Re: OpenCascade license opinion
John Halton wrote:
> On 21/12/2007, Arnoud Engelfriet <firstname.lastname@example.org> wrote:
> > If the copyright holder makes a program available for download
> > (or permits someone else to do so), then I would say that anyone who
> > downloads the work is a "lawful acquirer" and therefore may execute
> > the work without bothering with the license.
> I'm not sure I agree with that as a blanket statement. The problem is
> defining "lawful acquirer", a term originating from a (largely)
> pre-downloading era.
True. In my view it does seem to be the intent - someone makes
his own software available, and another person acquires a copy.
Whether it's a free CD, a box bought in the store or a download
from a site somewhere shouldn't make a difference. You acquire it,
so you can use it.
> directive here, but it seems more likely that the term "lawful
> acquirer" was always intended to mean "someone who acquires the
> software in such a way that they have the right to use it".
Well, if a lawful acquirer is someone who has a right to use it,
why would the Directive need to spell out they have the right to use it?
By saying that a lawful acquirer can load & execute the software,
my reading is that the clause grants them some kind of permission.
> And the recitals to the directive emphasise that this is a "limited
> exception" to "allow the reproduction technically necessary for the
> use of that program by the lawful acquirer".

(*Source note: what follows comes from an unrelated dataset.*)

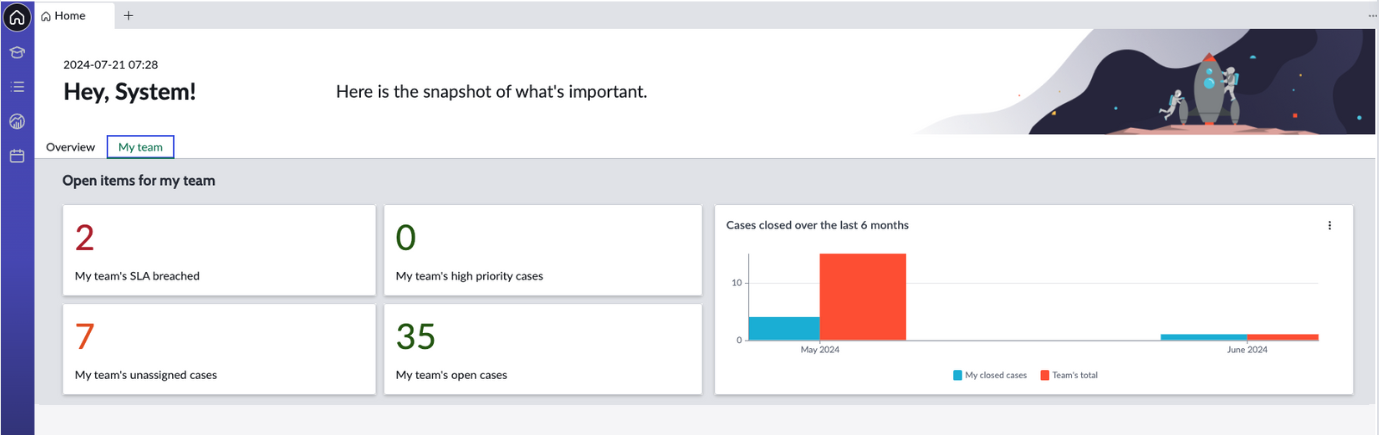
Task: Open My team's SLA breached tile
Action: click(219, 250)
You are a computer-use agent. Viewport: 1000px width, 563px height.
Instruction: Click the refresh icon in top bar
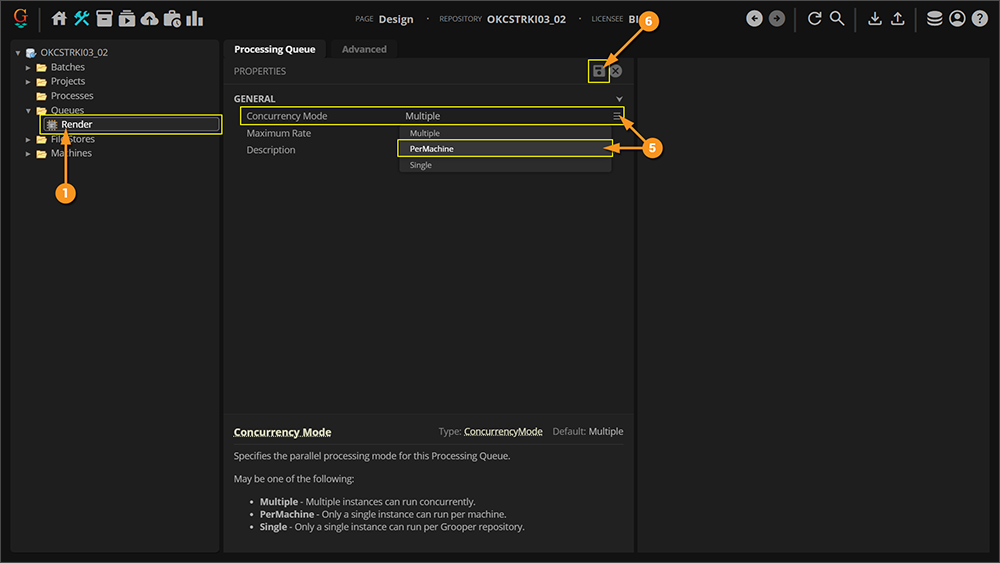coord(814,18)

Yes, it's a very limited exception. You need to first get the software
lawfully. Buy the box, get the CD for free or indeed download from
the author's site. Things like that. And then you can only make the
technically necessary copies. I would hope that that covers installation
on a harddisk and executing the installed copy.
It most certainly does not cover redistribution in any way, shape or form.

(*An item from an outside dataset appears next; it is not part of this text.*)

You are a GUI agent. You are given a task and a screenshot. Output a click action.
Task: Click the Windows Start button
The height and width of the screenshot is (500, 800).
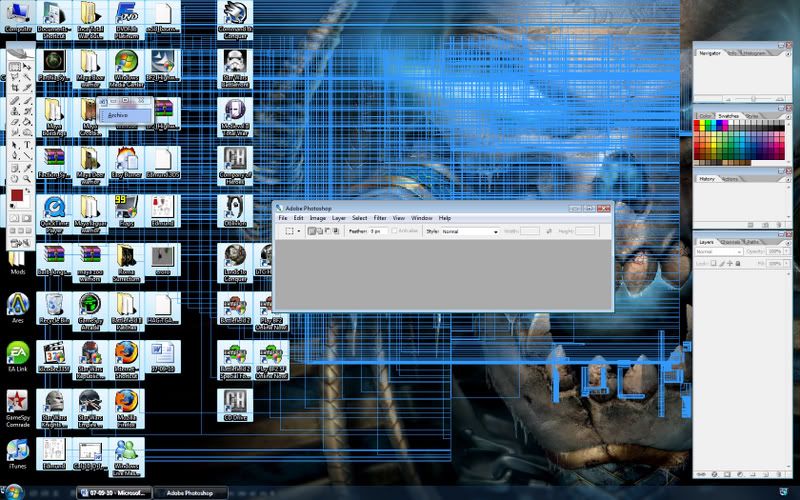pos(13,491)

> > In other words, in Europe I can download and use any GPL software
> > even when I explicitly refuse to accept the GPL.
> For the reasons outlined above, I don't think it is as clear as that.

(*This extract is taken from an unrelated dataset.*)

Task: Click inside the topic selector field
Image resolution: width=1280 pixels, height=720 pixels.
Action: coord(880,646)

> It probably doesn't make a great deal of practical difference anyway,
> given that the GPL allows unrestricted use and modification in the
> absence of distribution/conveying. If you want to distribute/convey
> the software then you can only do so under the GPL.
The practical difference is that the GPL introduces several additional
terms that I have to agree with. The exclusion of liability, for one.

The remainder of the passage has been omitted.